■ GOAL OF THE EXERCISE ■
Every entry below, first to last, should be restated word for word.

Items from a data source
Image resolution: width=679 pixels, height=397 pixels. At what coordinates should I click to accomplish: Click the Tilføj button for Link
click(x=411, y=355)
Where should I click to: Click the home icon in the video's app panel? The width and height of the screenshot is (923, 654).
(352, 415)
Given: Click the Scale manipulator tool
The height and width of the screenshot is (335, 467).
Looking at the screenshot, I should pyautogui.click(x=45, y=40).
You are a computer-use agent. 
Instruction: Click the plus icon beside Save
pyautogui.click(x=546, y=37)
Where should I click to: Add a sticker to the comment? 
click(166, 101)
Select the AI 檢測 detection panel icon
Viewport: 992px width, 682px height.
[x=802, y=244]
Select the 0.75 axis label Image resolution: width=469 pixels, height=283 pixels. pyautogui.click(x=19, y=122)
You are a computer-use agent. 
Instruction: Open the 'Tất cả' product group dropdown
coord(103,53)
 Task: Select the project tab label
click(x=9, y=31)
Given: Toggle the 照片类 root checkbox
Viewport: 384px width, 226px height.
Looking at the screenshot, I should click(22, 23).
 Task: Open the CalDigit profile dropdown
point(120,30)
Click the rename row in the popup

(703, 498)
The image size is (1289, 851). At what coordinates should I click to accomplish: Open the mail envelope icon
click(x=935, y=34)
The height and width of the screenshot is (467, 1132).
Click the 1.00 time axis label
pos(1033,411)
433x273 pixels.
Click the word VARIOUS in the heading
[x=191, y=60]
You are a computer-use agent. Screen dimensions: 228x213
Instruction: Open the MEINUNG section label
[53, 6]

■ TASK ANSWER ■
Image resolution: width=679 pixels, height=397 pixels. At what coordinates should I click to accomplish: Click the Tilføj button for Link
click(x=411, y=355)
Where should I click to: Click the home icon in the video's app panel? The width and height of the screenshot is (923, 654).
(352, 415)
Given: Click the Scale manipulator tool
The height and width of the screenshot is (335, 467).
Looking at the screenshot, I should pyautogui.click(x=45, y=40).
You are a computer-use agent. 
Instruction: Click the plus icon beside Save
pyautogui.click(x=546, y=37)
Where should I click to: Add a sticker to the comment? 
click(166, 101)
Select the AI 檢測 detection panel icon
Viewport: 992px width, 682px height.
[x=802, y=244]
Select the 0.75 axis label Image resolution: width=469 pixels, height=283 pixels. pyautogui.click(x=19, y=122)
You are a computer-use agent. 
Instruction: Open the 'Tất cả' product group dropdown
coord(103,53)
 Task: Select the project tab label
click(x=9, y=31)
Given: Toggle the 照片类 root checkbox
Viewport: 384px width, 226px height.
Looking at the screenshot, I should click(22, 23).
 Task: Open the CalDigit profile dropdown
point(120,30)
Click the rename row in the popup

(703, 498)
The image size is (1289, 851). At what coordinates should I click to accomplish: Open the mail envelope icon
click(x=935, y=34)
The height and width of the screenshot is (467, 1132).
Click the 1.00 time axis label
pos(1033,411)
433x273 pixels.
Click the word VARIOUS in the heading
[x=191, y=60]
You are a computer-use agent. Screen dimensions: 228x213
Instruction: Open the MEINUNG section label
[53, 6]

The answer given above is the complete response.